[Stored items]
****************************************

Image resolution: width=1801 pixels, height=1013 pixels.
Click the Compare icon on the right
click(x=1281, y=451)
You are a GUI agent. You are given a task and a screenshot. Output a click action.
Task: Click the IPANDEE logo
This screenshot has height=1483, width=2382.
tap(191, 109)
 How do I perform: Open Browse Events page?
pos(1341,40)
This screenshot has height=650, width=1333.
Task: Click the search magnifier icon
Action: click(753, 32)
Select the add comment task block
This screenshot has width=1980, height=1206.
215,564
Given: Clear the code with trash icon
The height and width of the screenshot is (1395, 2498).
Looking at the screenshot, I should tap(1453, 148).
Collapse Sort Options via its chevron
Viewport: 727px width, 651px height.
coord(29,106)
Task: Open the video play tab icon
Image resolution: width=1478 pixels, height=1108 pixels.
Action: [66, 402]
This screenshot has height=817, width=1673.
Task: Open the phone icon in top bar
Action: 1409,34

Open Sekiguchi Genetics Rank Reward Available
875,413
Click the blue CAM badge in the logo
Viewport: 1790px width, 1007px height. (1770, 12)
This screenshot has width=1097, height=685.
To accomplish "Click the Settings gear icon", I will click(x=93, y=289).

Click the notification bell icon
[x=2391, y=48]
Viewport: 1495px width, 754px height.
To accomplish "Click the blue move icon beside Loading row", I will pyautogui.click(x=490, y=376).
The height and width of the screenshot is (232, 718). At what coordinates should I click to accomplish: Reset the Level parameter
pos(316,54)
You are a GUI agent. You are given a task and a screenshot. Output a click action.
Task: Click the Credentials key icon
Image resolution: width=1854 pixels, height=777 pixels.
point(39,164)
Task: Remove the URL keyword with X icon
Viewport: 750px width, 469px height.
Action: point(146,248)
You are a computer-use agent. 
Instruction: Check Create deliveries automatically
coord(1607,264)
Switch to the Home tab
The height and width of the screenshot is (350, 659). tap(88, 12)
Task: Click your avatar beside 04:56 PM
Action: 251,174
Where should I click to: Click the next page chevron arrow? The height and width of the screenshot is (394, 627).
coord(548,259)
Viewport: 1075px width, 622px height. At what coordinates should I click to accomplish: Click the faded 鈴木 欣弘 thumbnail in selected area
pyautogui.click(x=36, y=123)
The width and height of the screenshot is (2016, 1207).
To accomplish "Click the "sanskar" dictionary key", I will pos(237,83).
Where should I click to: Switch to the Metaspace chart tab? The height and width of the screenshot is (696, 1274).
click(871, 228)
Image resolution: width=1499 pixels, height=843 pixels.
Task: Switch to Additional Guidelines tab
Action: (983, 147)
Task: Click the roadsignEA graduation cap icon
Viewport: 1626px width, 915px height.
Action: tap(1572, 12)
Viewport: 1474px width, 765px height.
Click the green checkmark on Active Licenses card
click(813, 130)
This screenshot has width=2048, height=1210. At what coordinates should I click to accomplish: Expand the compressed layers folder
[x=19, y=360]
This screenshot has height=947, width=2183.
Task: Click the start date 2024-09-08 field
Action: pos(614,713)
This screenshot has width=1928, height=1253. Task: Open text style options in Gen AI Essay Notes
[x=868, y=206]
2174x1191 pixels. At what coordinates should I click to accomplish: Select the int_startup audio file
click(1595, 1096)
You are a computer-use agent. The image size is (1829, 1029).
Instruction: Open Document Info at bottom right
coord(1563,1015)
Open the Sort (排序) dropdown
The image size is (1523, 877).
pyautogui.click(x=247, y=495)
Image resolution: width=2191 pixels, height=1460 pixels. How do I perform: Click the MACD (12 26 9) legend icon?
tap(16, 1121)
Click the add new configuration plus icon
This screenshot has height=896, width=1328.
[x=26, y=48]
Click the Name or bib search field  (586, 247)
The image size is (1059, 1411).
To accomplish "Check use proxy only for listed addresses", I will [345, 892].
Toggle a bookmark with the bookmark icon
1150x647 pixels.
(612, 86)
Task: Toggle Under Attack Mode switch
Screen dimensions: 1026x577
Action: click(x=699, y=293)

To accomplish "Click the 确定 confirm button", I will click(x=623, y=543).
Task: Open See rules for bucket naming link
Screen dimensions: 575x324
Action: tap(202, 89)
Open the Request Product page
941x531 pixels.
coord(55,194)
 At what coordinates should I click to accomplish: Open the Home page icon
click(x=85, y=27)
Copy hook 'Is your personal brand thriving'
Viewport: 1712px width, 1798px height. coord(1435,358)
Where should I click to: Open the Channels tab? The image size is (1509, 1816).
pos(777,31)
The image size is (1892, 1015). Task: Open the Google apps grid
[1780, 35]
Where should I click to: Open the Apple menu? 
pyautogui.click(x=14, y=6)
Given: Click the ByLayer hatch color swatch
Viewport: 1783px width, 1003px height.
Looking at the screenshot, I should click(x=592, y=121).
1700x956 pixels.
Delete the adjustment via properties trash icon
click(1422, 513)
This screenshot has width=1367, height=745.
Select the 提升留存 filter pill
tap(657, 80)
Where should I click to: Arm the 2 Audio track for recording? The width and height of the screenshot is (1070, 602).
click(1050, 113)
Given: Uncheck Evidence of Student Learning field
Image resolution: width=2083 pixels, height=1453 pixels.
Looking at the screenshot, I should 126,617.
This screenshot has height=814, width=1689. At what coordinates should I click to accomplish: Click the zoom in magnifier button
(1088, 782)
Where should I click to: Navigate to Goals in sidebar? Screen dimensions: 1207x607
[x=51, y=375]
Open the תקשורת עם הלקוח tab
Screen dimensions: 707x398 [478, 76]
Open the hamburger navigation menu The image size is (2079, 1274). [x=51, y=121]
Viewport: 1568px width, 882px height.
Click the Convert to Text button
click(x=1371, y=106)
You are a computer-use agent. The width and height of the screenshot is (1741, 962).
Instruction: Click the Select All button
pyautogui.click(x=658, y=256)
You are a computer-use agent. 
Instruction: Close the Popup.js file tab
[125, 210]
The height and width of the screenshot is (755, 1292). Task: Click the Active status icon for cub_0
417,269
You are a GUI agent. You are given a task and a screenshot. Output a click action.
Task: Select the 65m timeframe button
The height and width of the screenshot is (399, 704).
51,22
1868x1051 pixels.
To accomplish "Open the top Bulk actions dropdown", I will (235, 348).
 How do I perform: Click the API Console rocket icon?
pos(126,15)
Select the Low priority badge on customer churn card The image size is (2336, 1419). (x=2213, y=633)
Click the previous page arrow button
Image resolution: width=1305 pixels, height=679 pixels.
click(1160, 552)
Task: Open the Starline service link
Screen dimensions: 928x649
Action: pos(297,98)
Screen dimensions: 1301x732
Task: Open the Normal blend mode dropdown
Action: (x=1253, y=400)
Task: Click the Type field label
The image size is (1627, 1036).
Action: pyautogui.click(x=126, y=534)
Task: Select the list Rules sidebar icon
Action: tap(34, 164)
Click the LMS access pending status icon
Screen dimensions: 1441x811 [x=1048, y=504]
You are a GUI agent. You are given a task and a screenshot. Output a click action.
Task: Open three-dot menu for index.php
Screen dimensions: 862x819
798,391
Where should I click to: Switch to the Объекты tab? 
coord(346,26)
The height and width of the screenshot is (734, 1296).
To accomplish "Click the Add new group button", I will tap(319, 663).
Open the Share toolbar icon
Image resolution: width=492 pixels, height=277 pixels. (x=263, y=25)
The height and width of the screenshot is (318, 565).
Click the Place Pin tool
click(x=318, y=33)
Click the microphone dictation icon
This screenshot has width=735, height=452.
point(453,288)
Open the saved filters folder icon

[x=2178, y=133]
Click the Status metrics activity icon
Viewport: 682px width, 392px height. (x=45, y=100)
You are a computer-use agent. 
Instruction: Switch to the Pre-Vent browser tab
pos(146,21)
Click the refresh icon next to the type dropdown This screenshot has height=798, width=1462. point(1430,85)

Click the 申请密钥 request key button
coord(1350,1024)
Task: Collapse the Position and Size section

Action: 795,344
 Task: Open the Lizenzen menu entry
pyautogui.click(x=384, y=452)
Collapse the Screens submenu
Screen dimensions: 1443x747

****************************************

◆ **DIRECTIONS**: Only the line that contains "Click the Place Pin tool" and the lines after it, through the end of the data above, are to be repeated exactly.

◆ **SOLUTION**:
Click the Place Pin tool
click(x=318, y=33)
Click the microphone dictation icon
This screenshot has width=735, height=452.
point(453,288)
Open the saved filters folder icon

[x=2178, y=133]
Click the Status metrics activity icon
Viewport: 682px width, 392px height. (x=45, y=100)
You are a computer-use agent. 
Instruction: Switch to the Pre-Vent browser tab
pos(146,21)
Click the refresh icon next to the type dropdown This screenshot has height=798, width=1462. point(1430,85)

Click the 申请密钥 request key button
coord(1350,1024)
Task: Collapse the Position and Size section

Action: 795,344
 Task: Open the Lizenzen menu entry
pyautogui.click(x=384, y=452)
Collapse the Screens submenu
Screen dimensions: 1443x747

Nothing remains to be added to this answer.